# Die Aufgabe:
Führe den Text über mögliche Kandidaten für den Fall eines Rückzugs von Joe Biden nach seinem letzten Satz weiter.

Sollte Biden zurückziehen und der Partei Raum für einen parteiinternen Wahlkampf geben wollen, müsste sie sich hier eine Lösung überlegen. In Ohio keinen Kandidaten aufzustellen, dürfte keine Option sein, auch wenn der Staat in den letzten beiden Wahlen an Trump ging.
Doch bevor Joe Biden nicht von sich aus sagt, dass er zurückzieht, dürfte das alles keine Rolle spielen. Falls er es doch tut, wären das mögliche Kandidaten:
Kamala Harris, Vizepräsidentin der USA
Sie wäre die natürliche Nachfolgerin, war bereits die vergangenen vier Jahre an Bidens Seite und bräuchte kaum Einarbeitung. Würde sie gegen Trump gewinnen, wäre sie die erste Präsidentin in der Geschichte der USA. Das Problem: Sie ist noch unbeliebter als Joe Biden. Biden gab ihr den Auftrag, die Krise an der mexikanischen Grenze zu lösen. Es sollten weniger Migranten in die USA kommen, gleichzeitig wollte man eine humanere Einwanderungspolitik als Trump präsentieren - eine fast unlösbare Aufgabe, die ihrem Image geschadet hat. Zudem warfen zahlreiche Personalwechsel in ihrem Büro Fragen nach ihrem Führungsstil auf.

# Aufgeführte Einträge:
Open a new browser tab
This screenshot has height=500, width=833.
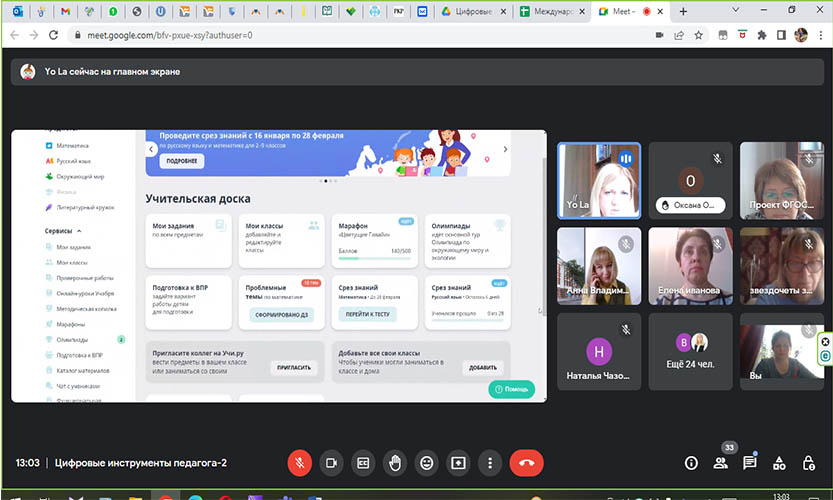click(684, 11)
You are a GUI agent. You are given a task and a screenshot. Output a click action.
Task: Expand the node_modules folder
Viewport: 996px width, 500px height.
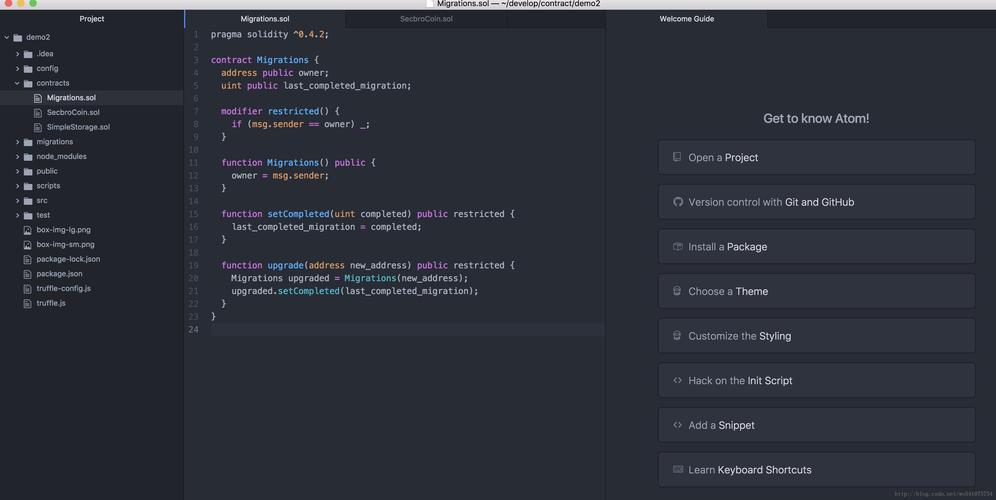coord(17,157)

# Die Antwort:
Gavin Newsom, Gouverneur von Kalifornien
Jung, dynamisch und eloquent: Gavin Newsom hatte sich bereits etwas als Schatten-Kandidat positioniert. So gab es Ende vergangenen Jahres ein TV-Duell zwischen ihm und Ron DeSantis, der gegen Trump in den republikanischen Vorwahlen angetreten, aber früh ausgeschieden war. Als Gouverneur von Kalifornien hat er den Vorteil, dass sein Bundesstaat die meisten Delegierten auf dem Parteitag stellen wird. Doch Kalifornien ist auch sein Problem: Der Küstenstaat im Westen gilt vielen im Land als 'Failed State', als Staat, in dem die Probleme mit Drogensucht extrem und Gesetze nichts mehr wert sind. Kaum eine Stadt steht so sehr für dieses Image wie San Francisco - in der Newsom einst Bürgermeister war. Progressive Menschen würden seine Kandidatur begrüßen, ob das auch für die Swing States gilt - also jene Staaten, die mal demokratisch, mal republikanisch wählen und damit häufig wahlentscheidend sind - ist unklar.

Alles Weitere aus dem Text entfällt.